According to one specific example of the present invention, the present invention provides a pharmaceutical composition for treating or preventing an EGFR-related disease, which contains as an active ingredient a compound represented by the chemical formula 1, 2, 3, or 4, a tautomer thereof, a stereoisomer thereof, or a pharmaceutically acceptable salt thereof. Specifically, the EGFR-related disease may be cancer. The type of cancer is as mentioned above.

The pharmaceutical composition of the present invention may further include one or more active ingredients exhibiting the same and/or similar efficacy in addition to the compound represented by the chemical formula 1, 2, 3, or 4, a tautomer thereof, a stereoisomer thereof, or a pharmaceutically acceptable salt thereof.

The pharmaceutical composition of the present invention can be used for clinical administration and can be prepared so that it can be administered in various oral or parenteral dosage forms.

In addition, according to one specific example of the present invention, a method for treating or preventing an EGFR-related disease is provided, comprising administering a therapeutically effective amount of a compound represented by the chemical formula 1, 2, 3, or 4, a tautomer thereof, a stereoisomer thereof, or a pharmaceutically acceptable salt thereof to a subject in need thereof. The subject may be a mammal including a human. Specifically, the EGFR-related disease may be cancer. The type of cancer is as mentioned above.

The term "therapeutically effective amount" as used in the present invention refers to an amount of a compound represented by Chemical Formula 1, 2, 3, or 4 that is effective in treating or preventing an EGFR-related disease. Specifically, a "therapeutically effective amount" means an amount sufficient to treat a disease at a reasonable benefit/risk ratio applicable to medical treatment, and the effective dosage level can be determined based on factors including the subject type, severity, age, sex, type of disease, activity of the drug, sensitivity to the drug, time of administration, route of administration, excretion rate, duration of treatment, concurrently used drugs, or other factors well known in the medical field.

The pharmaceutical composition of the present invention may be administered as an individual therapeutic agent or in combination with other therapeutic agents, and may be administered sequentially or simultaneously with commercially available therapeutic agents. And it may be administered singly or in multiple doses. It is important to administer an amount that can achieve the maximum effect with the minimum amount without side effects by considering all of the above factors, and it can be easily determined by those skilled in the art. The dosage of the pharmaceutical composition of the present invention can be determined by an expert according to various factors such as the patient's condition, age, sex, and complications. Since the effective ingredient of the pharmaceutical composition of the present invention has excellent safety, it can be used even at a dosage higher than the determined dosage.

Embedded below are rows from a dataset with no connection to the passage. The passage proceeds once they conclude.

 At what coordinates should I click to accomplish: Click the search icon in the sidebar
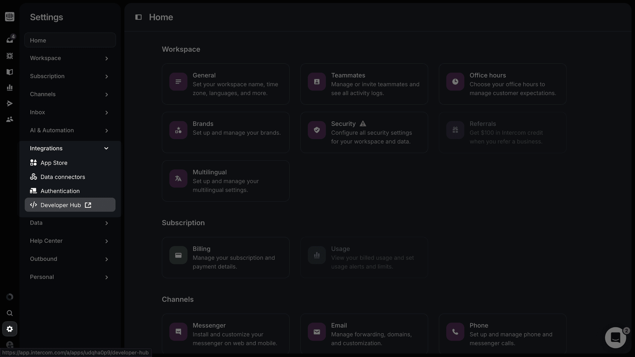tap(10, 313)
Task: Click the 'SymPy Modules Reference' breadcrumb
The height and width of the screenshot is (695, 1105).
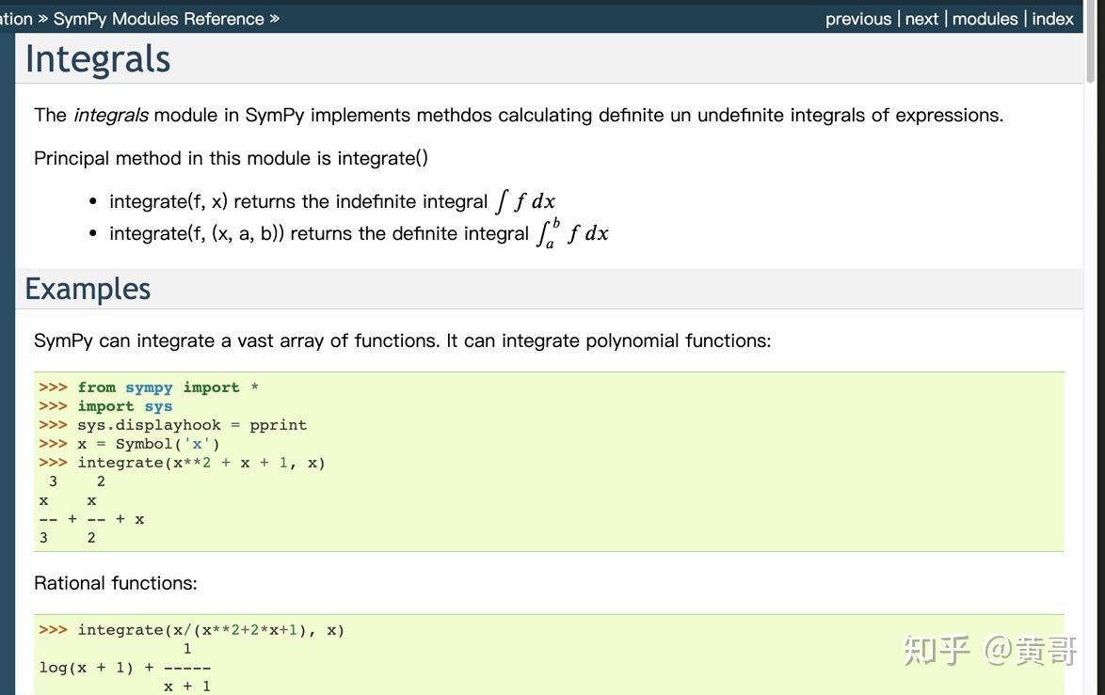Action: pyautogui.click(x=158, y=19)
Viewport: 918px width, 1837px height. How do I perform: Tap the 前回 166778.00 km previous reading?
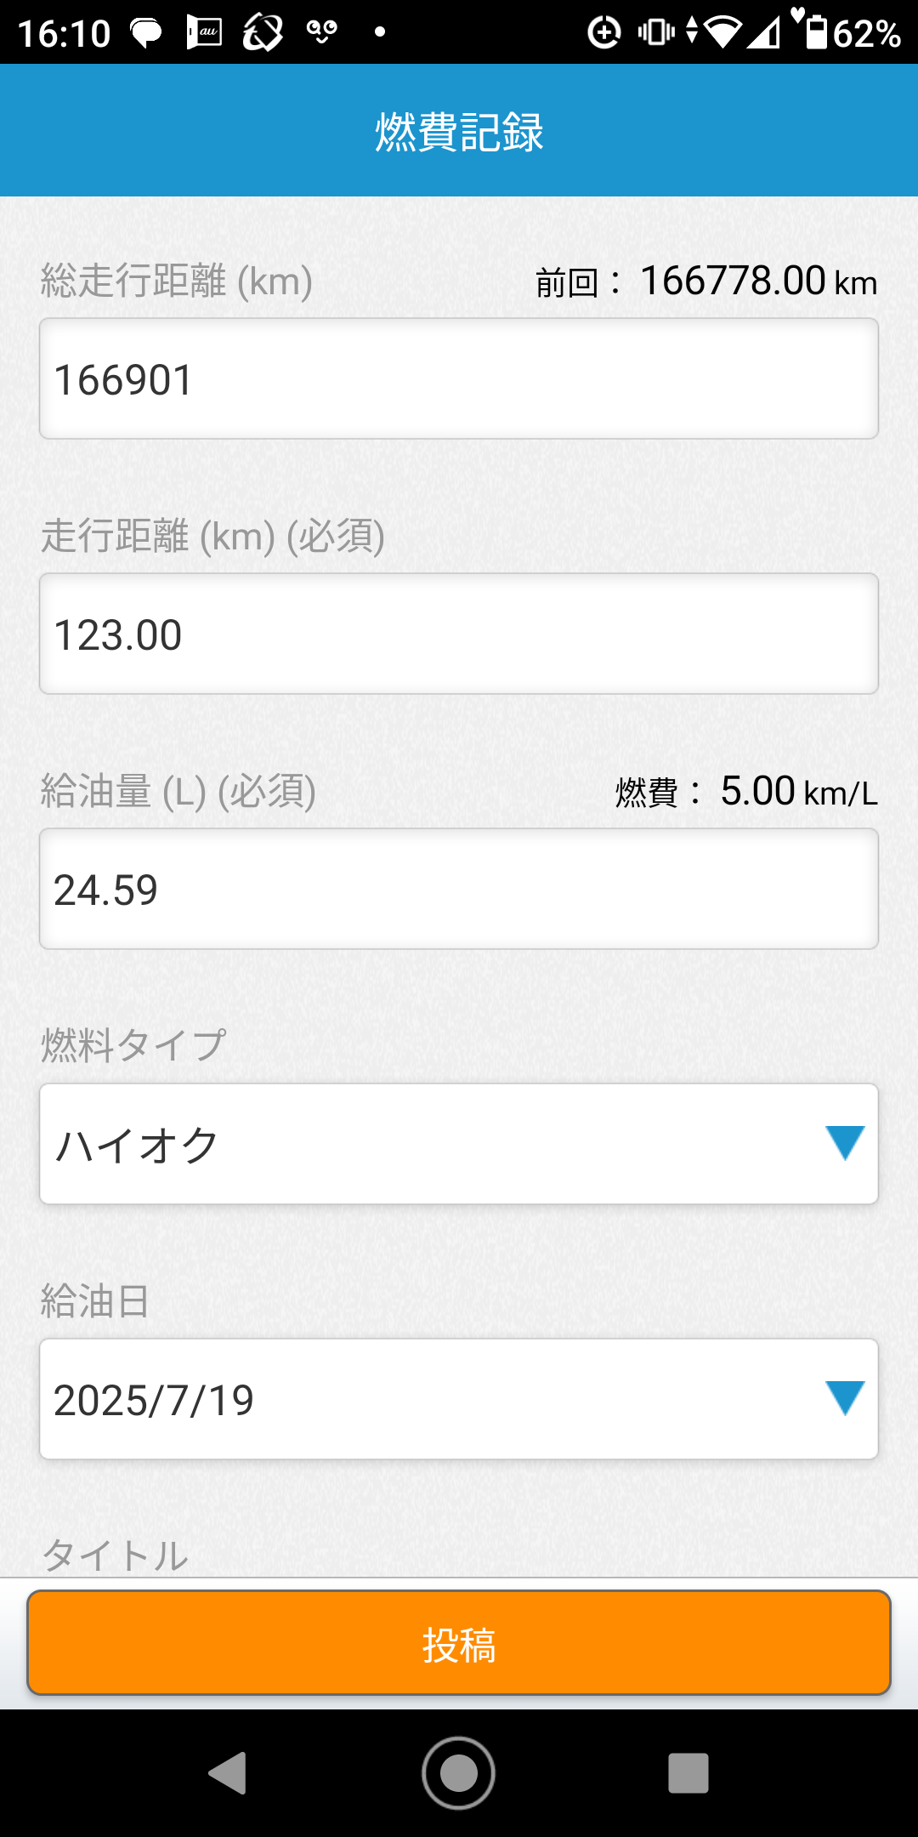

According to one specific embodiment of the present invention, the present invention provides the use of a compound represented by Chemical Formula 1, 2, 3, or 4, a tautomer thereof, a stereoisomer thereof, or a pharmaceutically acceptable salt thereof, for use in the manufacture of a medicament for use in the treatment or prevention of an EGFR-related disease. The compound represented by Chemical Formula 1, 2, 3, or 4 for use in the manufacture of a medicament may include a conventional, non-toxic, pharmaceutically acceptable additive incorporated into a formulation according to a conventional method. Accordingly, the present invention provides a pharmaceutical composition comprising a compound represented by Chemical Formula 1, 2, 3, or 4, a tautomer thereof, a stereoisomer thereof, or a pharmaceutically acceptable salt thereof as an active ingredient, and a pharmaceutically acceptable additive.

For example, the pharmaceutical composition may further comprise a pharmaceutically acceptable carrier, diluent, or excipient. In one embodiment, the present invention provides a pharmaceutical composition comprising a compound represented by Formula 1, 2, 3, or 4, a tautomer thereof, a stereoisomer thereof, or a pharmaceutically acceptable salt thereof, and a pharmaceutically acceptable additive.

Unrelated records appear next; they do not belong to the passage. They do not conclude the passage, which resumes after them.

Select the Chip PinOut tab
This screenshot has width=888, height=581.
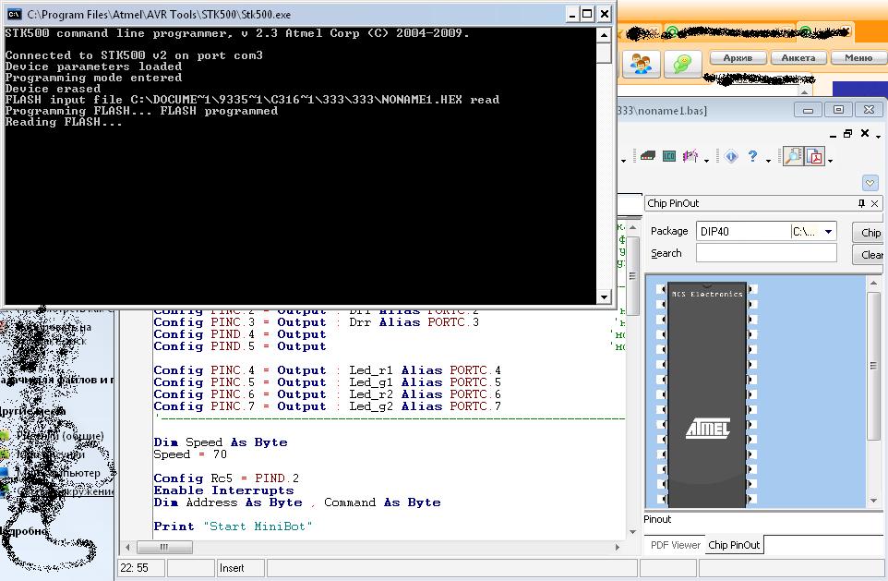[734, 545]
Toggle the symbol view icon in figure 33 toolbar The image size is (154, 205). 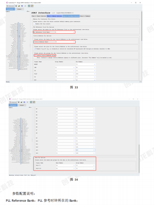pos(29,6)
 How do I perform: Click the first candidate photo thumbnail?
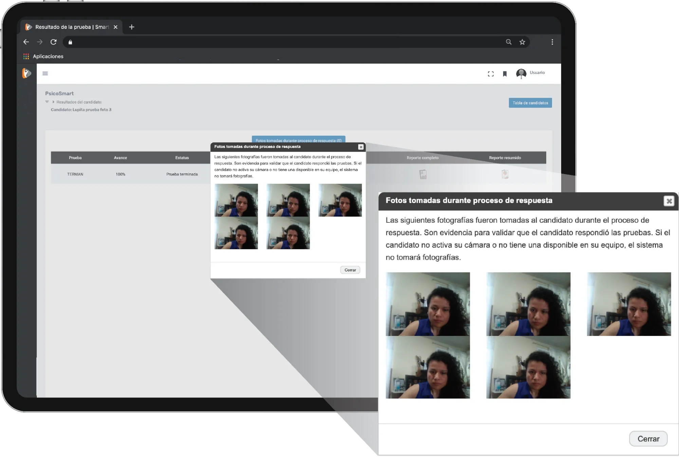[x=236, y=200]
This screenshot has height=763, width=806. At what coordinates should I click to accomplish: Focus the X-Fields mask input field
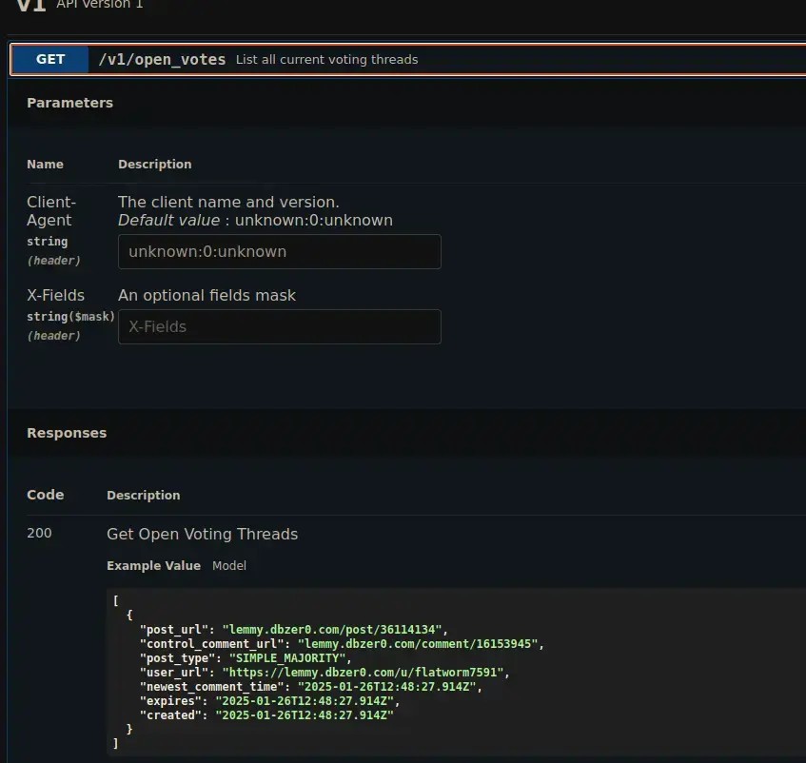coord(279,326)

Examples of additives used in the above pharmaceutical composition may include sweeteners, binders, solvents, solubilizers, wetting agents, emulsifiers, isotonic agents, absorbents, disintegrants, antioxidants, preservatives, lubricants, fillers, flavoring agents, and the like. For example, the additives may include lactose, dextrose, sucrose, mannitol, sorbitol, cellulose, glycine, silica, talc, stearic acid, stearin, magnesium stearate, magnesium aluminosilicate, starch, gelatin, gum tragacanth, alginic acid, sodium alginate, methylcellulose, sodium carboxymethylcellulose, agar, water, ethanol, polyethylene glycol, polyvinylpyrrolidone, sodium chloride, calcium chloride, orange essence, strawberry essence, vanilla flavoring, and the like.

The above pharmaceutical composition may be formulated in various formulations for oral administration (e.g., tablets, pills, powders, capsules, syrups or emulsions) or parenteral administration (e.g., intramuscular, intravenous or subcutaneous injection).

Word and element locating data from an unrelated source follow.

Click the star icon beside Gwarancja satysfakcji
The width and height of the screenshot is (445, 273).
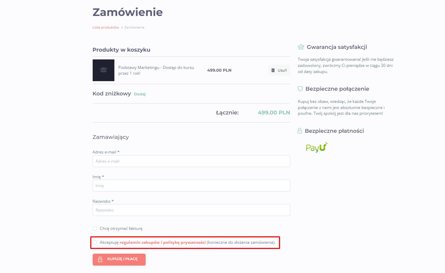coord(301,47)
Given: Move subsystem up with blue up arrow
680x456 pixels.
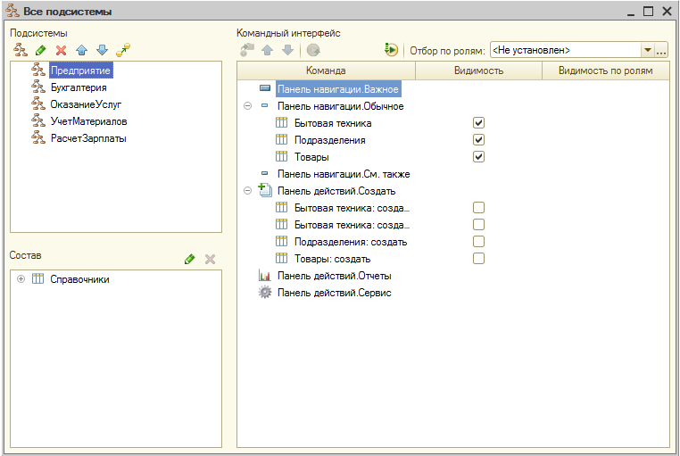Looking at the screenshot, I should tap(81, 50).
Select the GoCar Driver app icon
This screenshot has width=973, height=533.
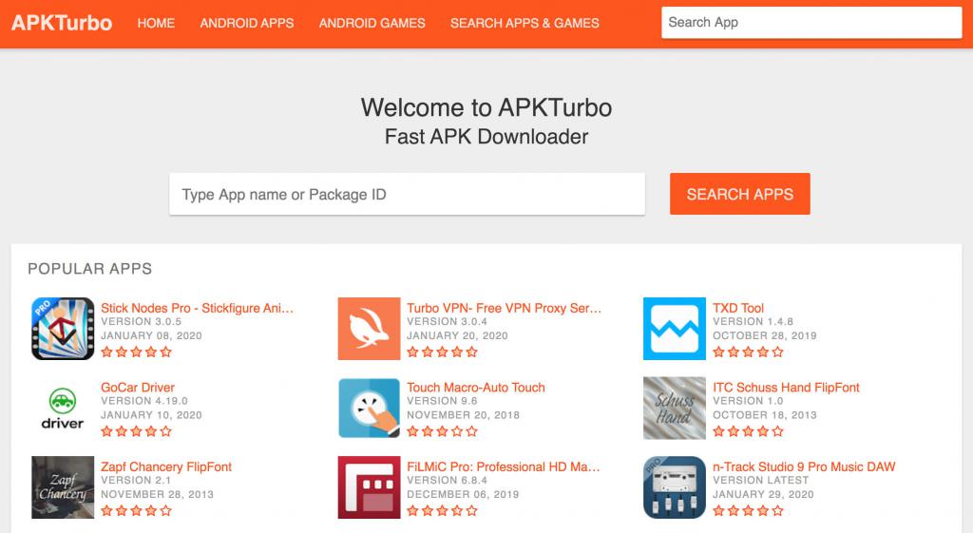63,409
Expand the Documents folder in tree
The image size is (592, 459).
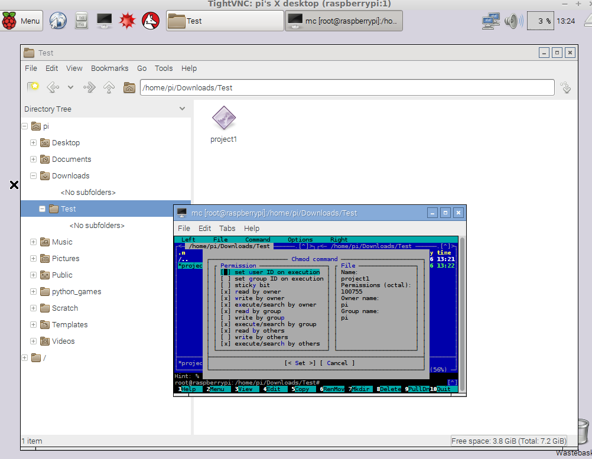pyautogui.click(x=34, y=159)
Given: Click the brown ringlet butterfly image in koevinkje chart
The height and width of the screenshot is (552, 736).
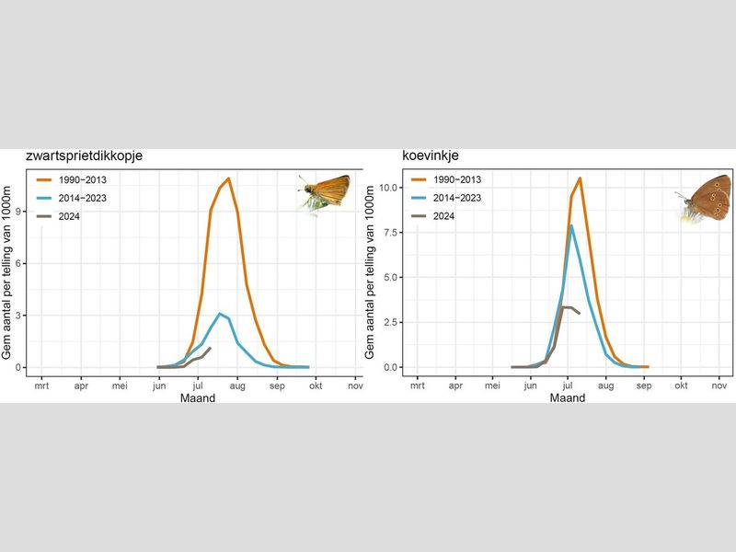Looking at the screenshot, I should coord(706,197).
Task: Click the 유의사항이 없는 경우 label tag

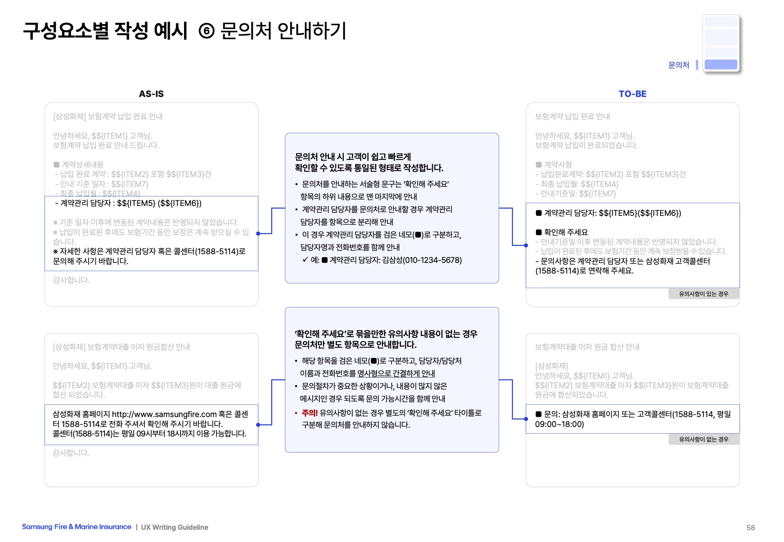Action: pos(703,439)
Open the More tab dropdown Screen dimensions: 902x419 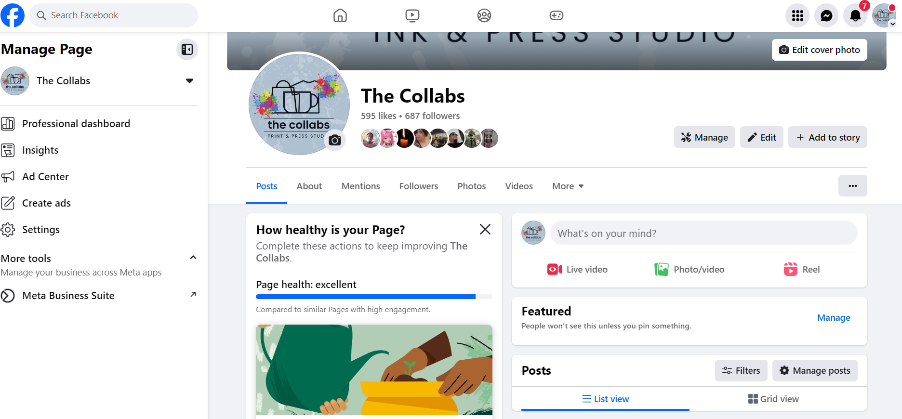point(568,186)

For example, the pharmaceutical composition may be formulated as a preparation for oral administration, and the additives used in this case may include cellulose, calcium silicate, corn starch, lactose, sucrose, dextrose, calcium phosphate, stearic acid, magnesium stearate, calcium stearate, gelatin, talc, surfactants, suspending agents, emulsifiers, diluents, and the like. Specifically, solid preparations for oral administration include tablets, pills, powders, granules, capsules, and the like, and such solid preparations may be formulated by mixing at least one excipient, for example, starch, calcium carbonate, sucrose, lactose, gelatin, and the like, into the composition. In addition, a lubricant, such as magnesium stearate or talc, may be used in addition to simple excipients. In addition, liquid preparations for oral administration may include suspensions, emulsions, syrups, etc., and may include various excipients such as wetting agents, sweeteners, flavoring agents, and preservatives in addition to commonly used simple diluents such as water and liquid paraffin.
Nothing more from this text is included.